注:本記事は(2021年7月27日)に公開された(How PepsiCo Gains Actionable Insights Using the Data Cloud)を翻訳して公開したものです。

CPG(消費財)企業にとって、消費者の購買行動の変化をすばやく特定し、それに対応することは非常に重要であり、PepsiCo社はデータを使用してそれを成し遂げる達人です。
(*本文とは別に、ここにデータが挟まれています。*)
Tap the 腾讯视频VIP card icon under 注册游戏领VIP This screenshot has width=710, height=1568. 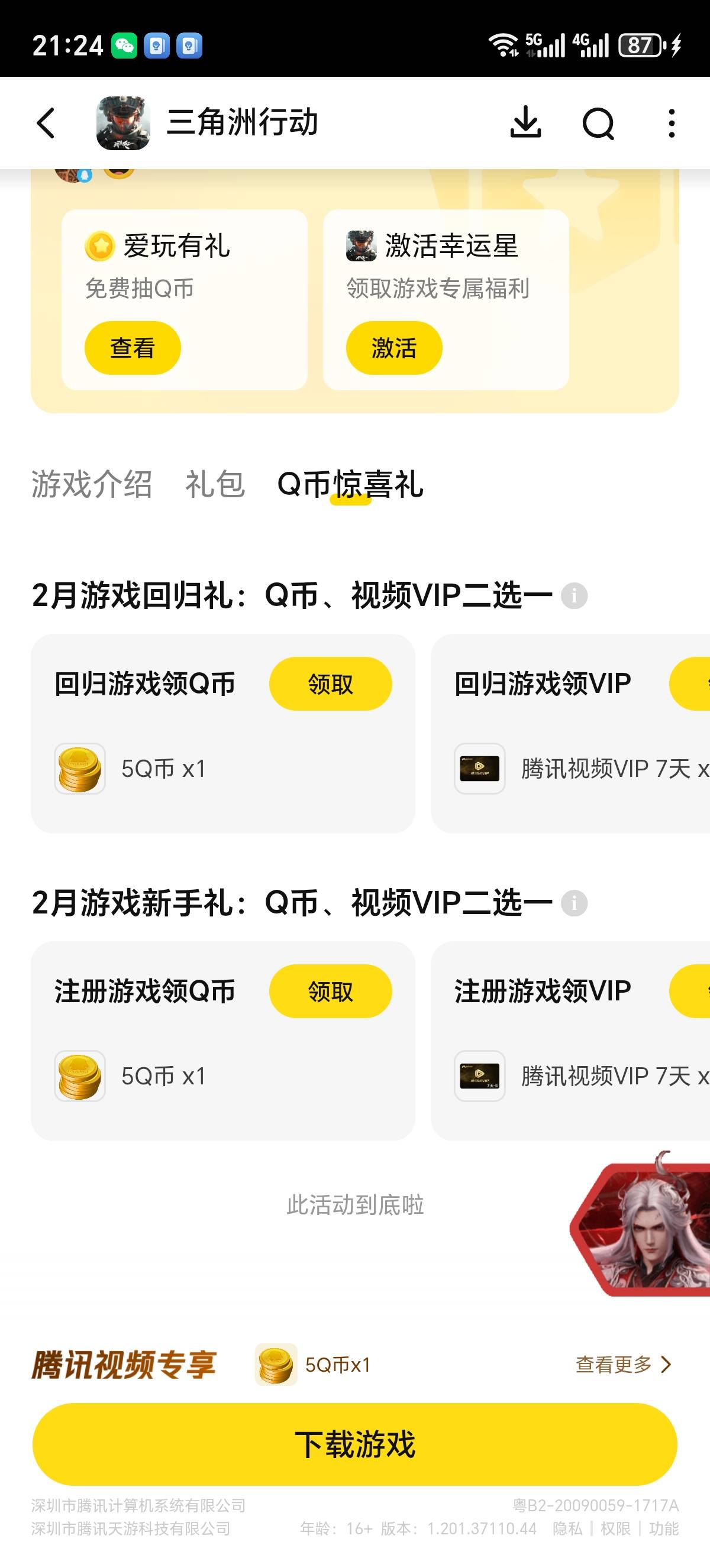click(x=480, y=1075)
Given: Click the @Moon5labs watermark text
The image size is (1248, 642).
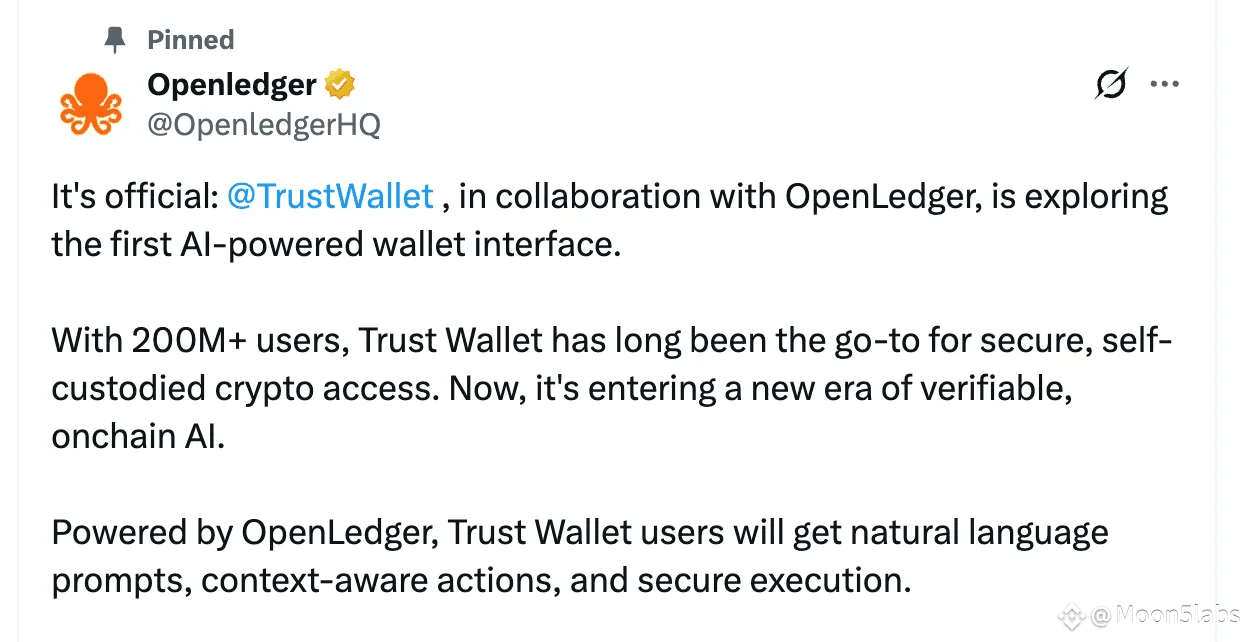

私たちはこのほど、当社のポッドキャストRise of the Data Cloudの最新エピソードで、PepsiCo社のエンジニアリングおよびデータサイエンス部門統括者のVaibhav Kulkarni氏をお招きし、PepsiCo社がどのようにデータクラウドを利用して組織全体のより迅速かつ賢い意思決定を実現しているかについてお伺いしました。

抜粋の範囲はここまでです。